At the annual Home Care 100 Conference this past week, I had the pleasure of moderating a panel of top executives in the home health, hospice, palliative, and integrated primary care business models discuss leading trends in this space. Our panel consisting of Kris Novak, VP of M and A at Amedysis, Chris Hendrickson, an MD at Zeigler, and Mike Johnson, Practice President at Bayada. Each overviewed the macro and micro drivers for an expected acceleration of joint venture activity.
Four macro trends emerged:
1. Outpatient Focus - Especially within well-integrated acute care systems, focus on outpatient care has been a priority. Much of the focus centers on better outcomes at lower cost and the evolution of value-based care reimbursement and delivery models.
2. Cost and Outcome Control - Particularly amongst health plans, control, and, in some cases, actual ownership of home health, primary care and related tech delivery platforms have seen a growing emergence as a vehicle to influence utilization, overall care cost and clinical outcomes. Absent full ownership, joint ventures can achieve substantially similar results.
3. Tech Utilization - Use of technology including A.I., remote patient monitoring, care coordination software and conveners to bundle and take risk on new opportunities including Direct Contracting with CMS, have emerged. The confluence of significant investment activity in health tech with the clear tailwinds of pandemic-driven consumer preference for home-based and outpatient care will accelerate overall investment, partnerships and joint ventures among tech, home health and hospice.

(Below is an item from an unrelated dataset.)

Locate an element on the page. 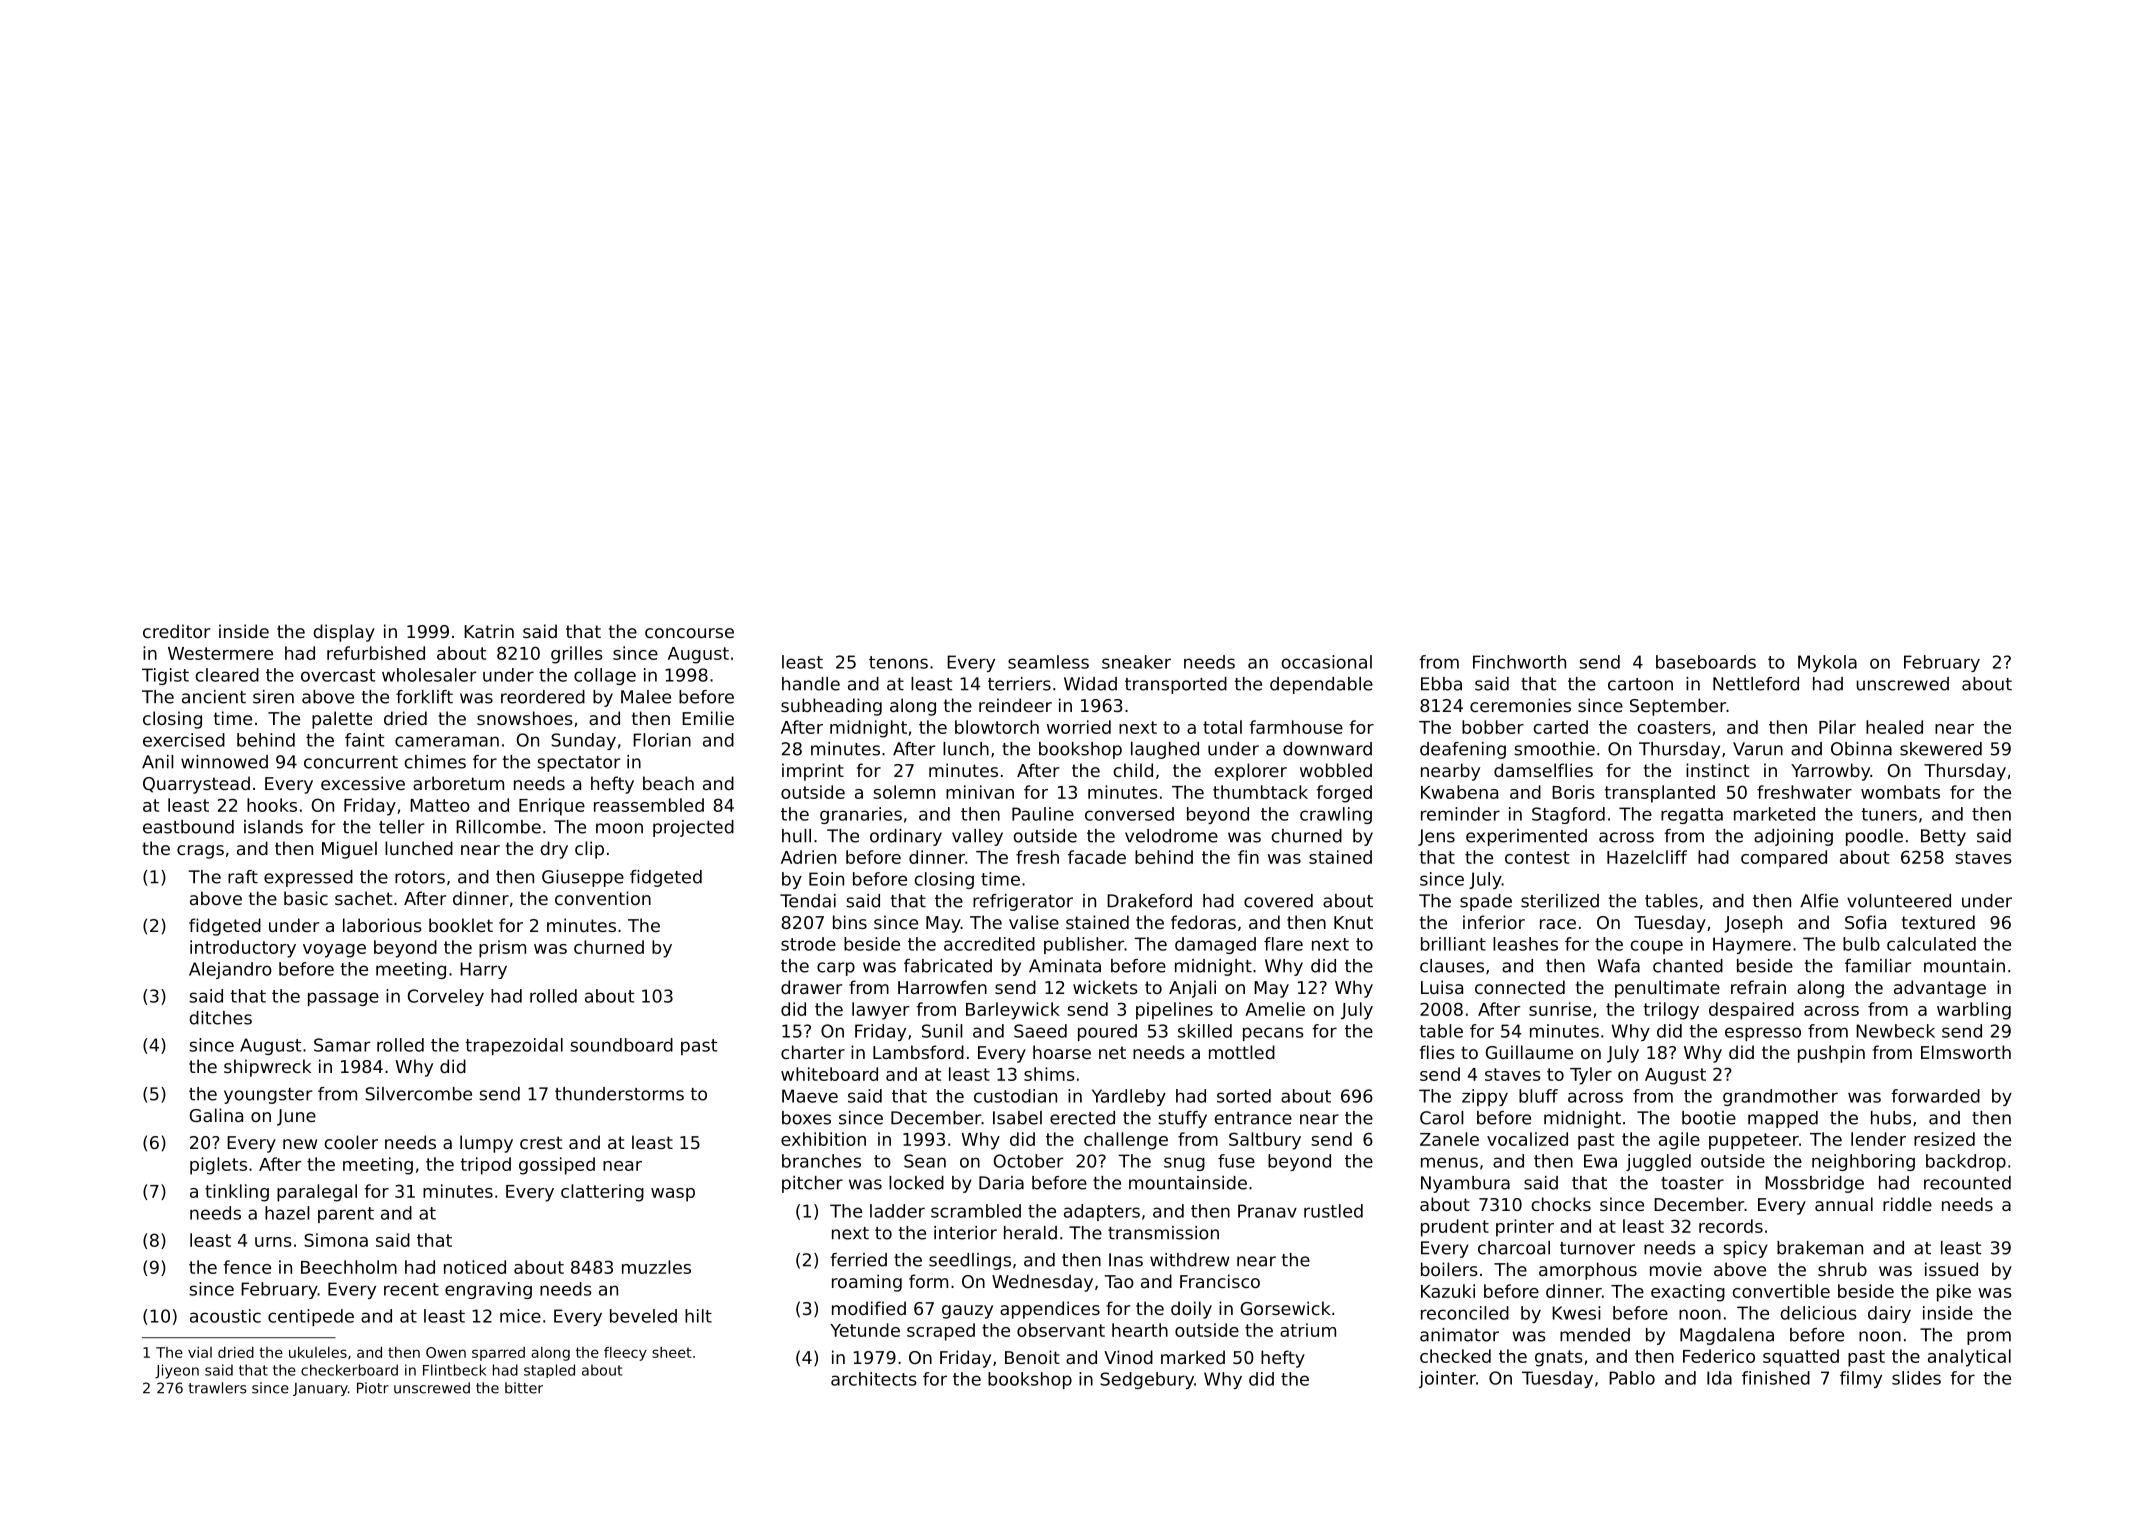 This image has height=1523, width=2154. tinkling is located at coordinates (237, 1193).
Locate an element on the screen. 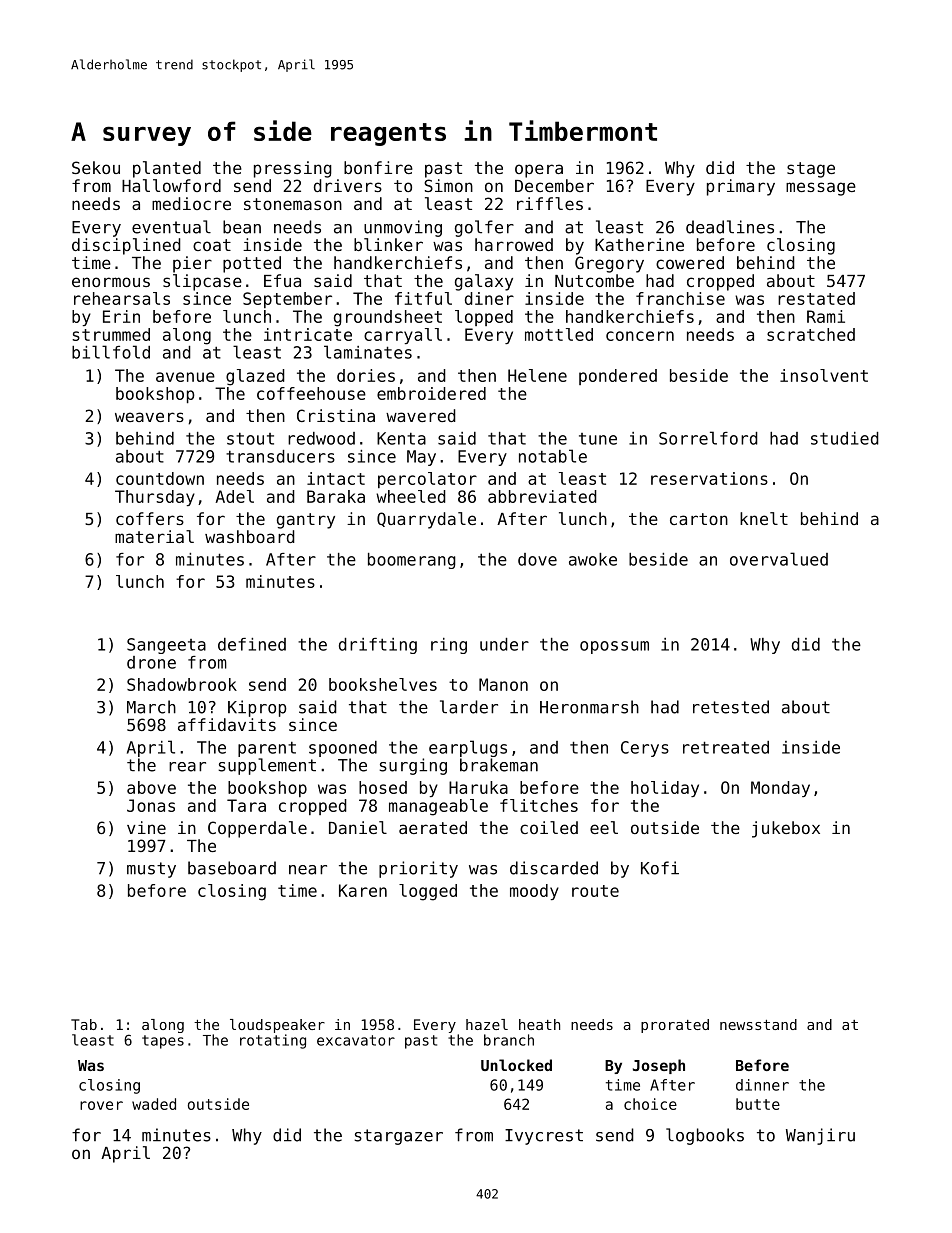 Image resolution: width=952 pixels, height=1233 pixels. stargazer is located at coordinates (398, 1137).
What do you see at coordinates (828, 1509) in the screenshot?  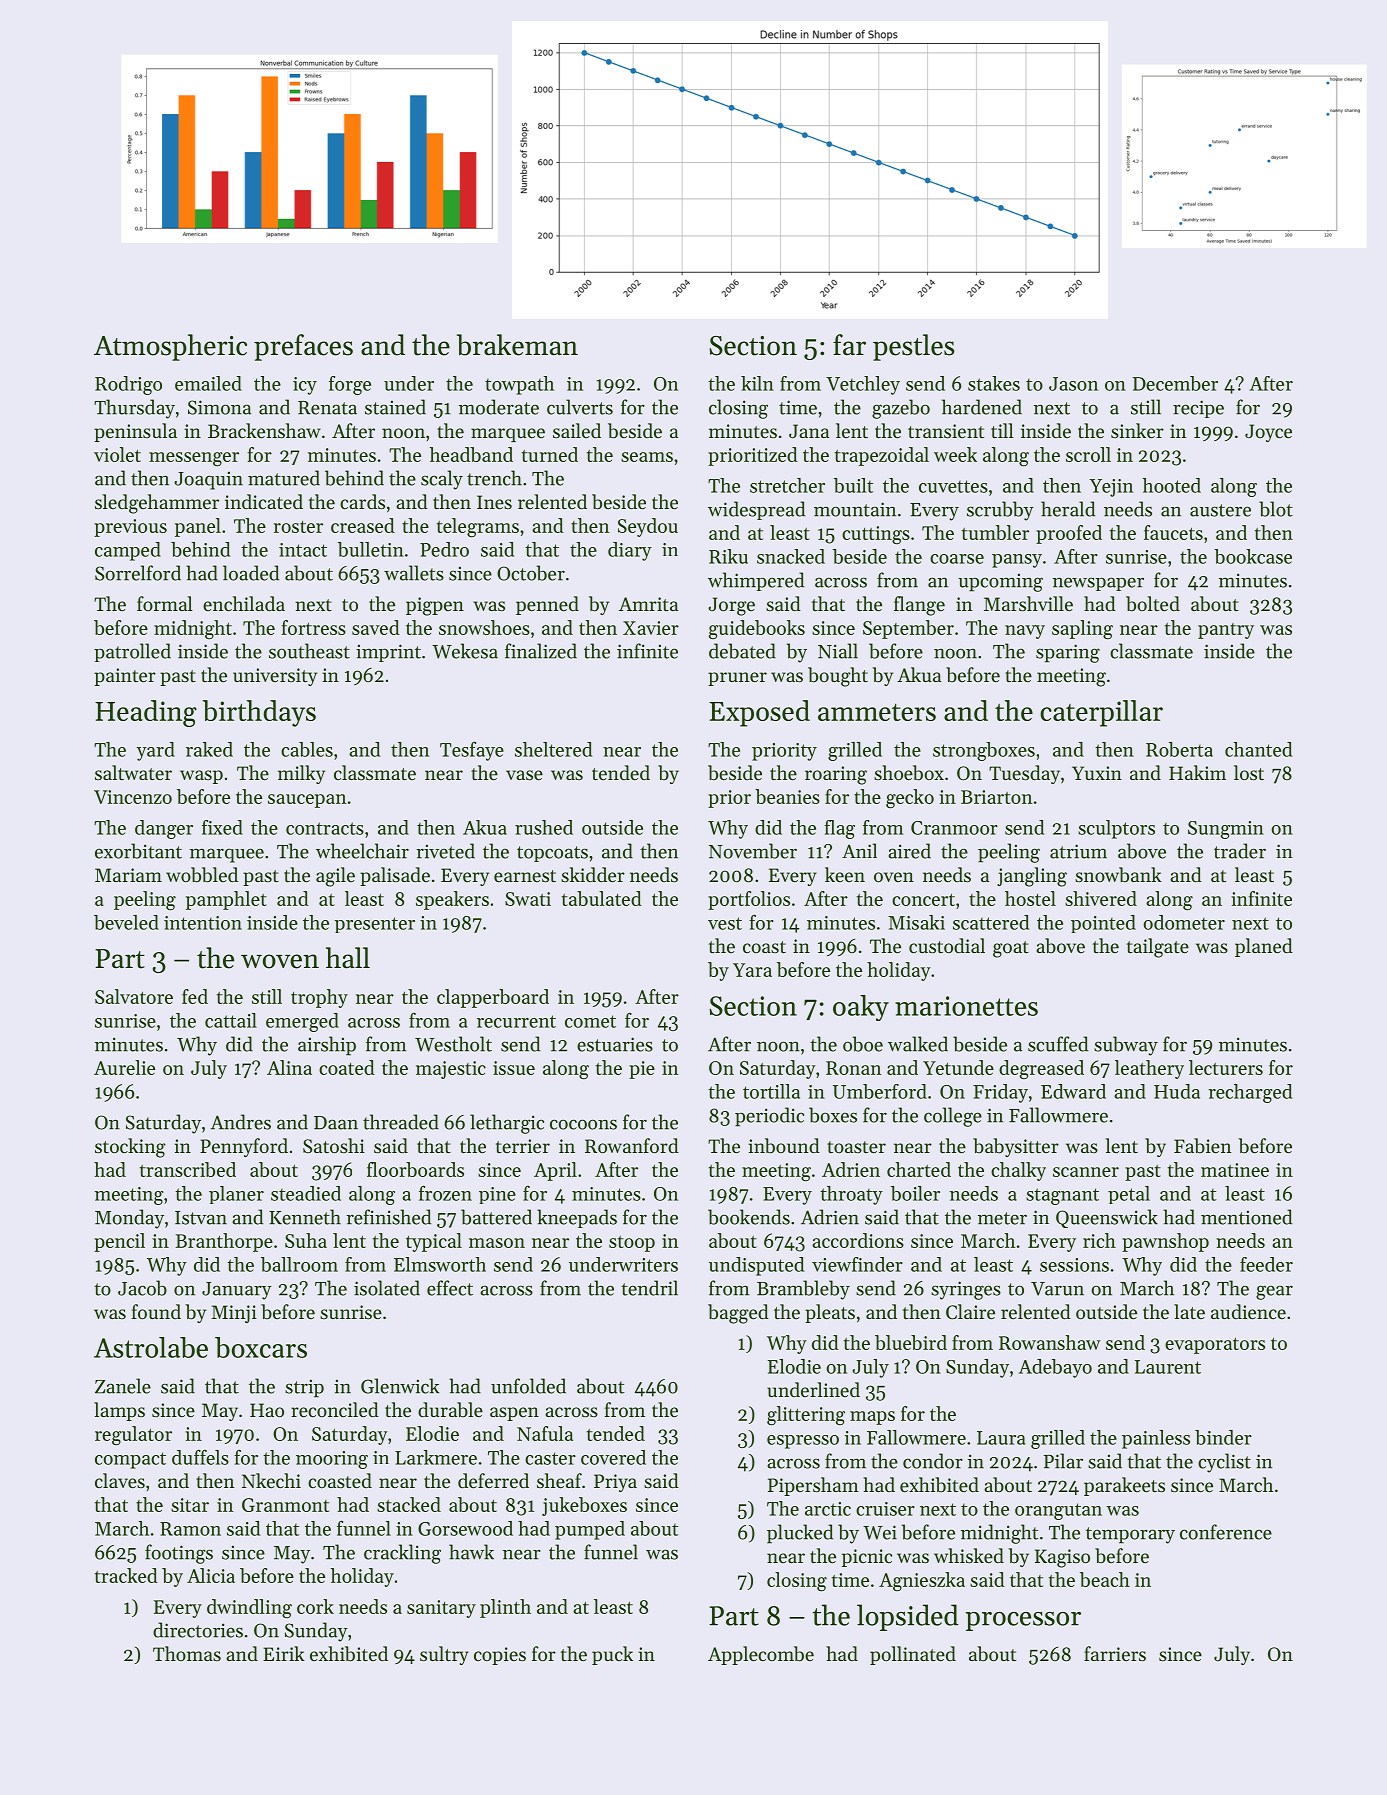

4. Alignment - Against a backdrop of margin pressure for inpatient services, competing demands for capital, an evolving acceleration in value-based care, and consumer tech driven preferences for more care outside the hospitals walls, systems have been investing heavily in outpatient modalities across the board. Many times outright ownership is strategically correct as the hospital has the core competencies to manage, grow and enhance delivery of outpatient care. In other cases, including home health and hospice, the management of a mobile workforce not centralized in a facility presents more of challenge of investment, time and management that another partner might be best providing. Joint ventures, be they equity or contract-based, have emerged as strategic home health and hospice providers have paired with systems to provide expertise, management and capital to deepen and grow what might have been divisions within systems that presented opportunities for better care coordination, discharge/readmit improvement and community outreach. Joint ventures between non-profits and for profits can be more time consuming to consummate from a legal perspective, however—as they may present issues of governance, capitalization, liquidity, charity care, sale of non-profits assets, GAAP accounting consolidation, bondholder approval and other material terms that need to be addressed in advance. Nevertheless, systems are now identifying a partner which can inject expertise, capital (human and financial) and innovation that is solely focused on an area ,but without giving up the ability to influence clinical outcomes for discharged patients, as an attractive delivery model for outpatient care and outreach.
The combination of increased value-based care penetration, including Medicare Advantage, a changing fiscal dynamic at large systems with competing capital needs, and a consumer driven evolution to tech enabled home and community care will drive joint ventures and partnerships for at least the next 2 years. These partnerships are clearly an area worth exploring for all involved.